As dairy costs continued to rise and milk prices in town stayed the same, Hanley feared the Santos brothers would be forced to do the same. With three generations of milking in their blood, selling out wouldn't have been an easy decision for any of them. Fortunately, with a few plane tickets and a hearty appetite, Hanley was able to help the Shy Brothers save their herd of 120 Holsteins and the 150-acres of rolling pasture their grandfather purchased in the mid-1940s.
"She said listen," says Melli. "'There's a concept now in marketing known as value-added. Take your milk, and turn it into something special.'" Karl latched onto the idea of cheese, and the brothers settled into the special niche of artisanal finger food—a void southeastern Massachusetts foodies were apparently eager to have filled. The Santos brothers hired Melli as their anything-but-bashful salesman, and he began selling out at farmers' markets across the state.
With online sales booming and plans to double production in the works, the move to cheesemaking has proved a smart one for the brothers. These days, they're working to share what they've learned about both marketing and artisanal production with other dairies in the area, in hopes of saving more land from development and fostering the growth of a local food network.
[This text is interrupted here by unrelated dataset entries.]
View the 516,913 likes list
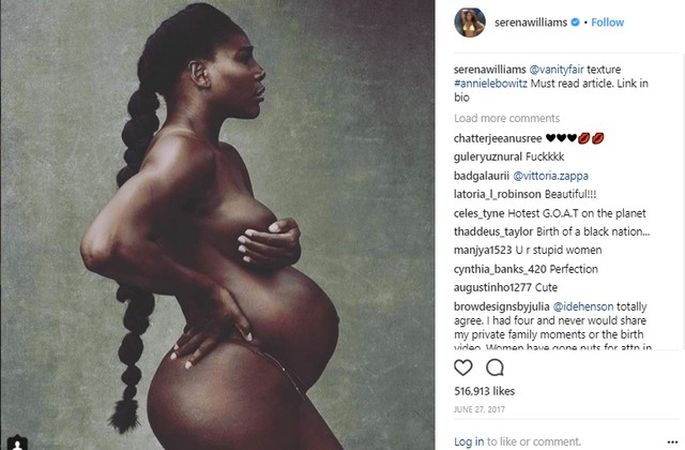Screen dimensions: 685x450 pyautogui.click(x=484, y=391)
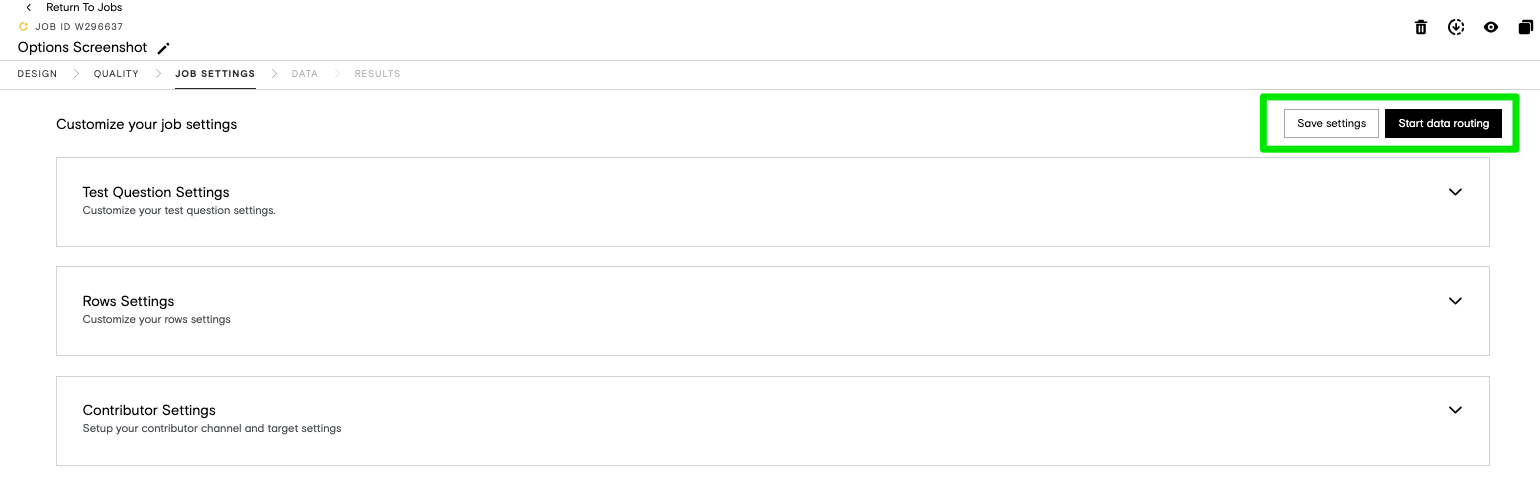The image size is (1540, 491).
Task: Click the Options Screenshot job title
Action: [x=82, y=48]
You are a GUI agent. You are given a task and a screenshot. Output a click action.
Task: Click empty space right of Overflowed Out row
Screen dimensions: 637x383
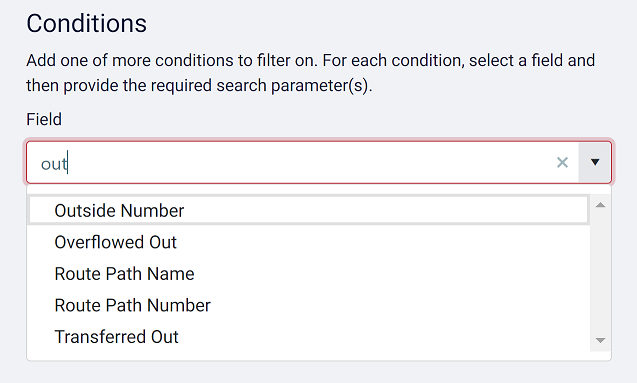[382, 242]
"If the rest of the farms go, we lose the beautiful opportunity to have fresh food and fresh dairy, and we increase the population another twenty-five percent," says Melli. It's not just the land he sees as important, but also the concept of farming. American democracy, after all, has its roots in the tradition.
The brothers, the Santos farm, and the way of life they preserve are easy to support. Pick up a package of Hannahbells, head to the kitchen, and get cooking! Here are some recipes to get you started.
GRILLED CORN WITH LIME JUICE AND CLASSIC FRENCH CANTAL
Preheat an outdoor charcoal grill for high heat and lightly oil grate. Shuck 4 ears fresh corn and pull off silk. Soak ears in cold water for 10-20 minutes. Grill over charcoal, turning occasionally, for 10-15 minutes, or until tender and lightly charred in some spots.
Remove corn from heat and immediately rub with four Shy Brothers Classic French Hannahbells (one per ear). The thimbles of cheese should not melt completely but rather glob on to the kernels in small, softened pieces. Place ears on a serving platter, sprinkle with 2 more crumbled Hannahbells. Dress with a marinade of 3 tablespoons melted butter, 1 teaspoon lime juice, and salt and pepper to taste. Cover and let sit several minutes before serving.
For more recipes using Shy Brothers Cheese, including one for Italian inspired Pizza Bianca , continue reading here...
To listen to the audio Local Food Report with Elspeth Pierson from WCAI, the Cape and Islands NPR station, visit the show's website.
Photo courtesy of Barbara Hanley.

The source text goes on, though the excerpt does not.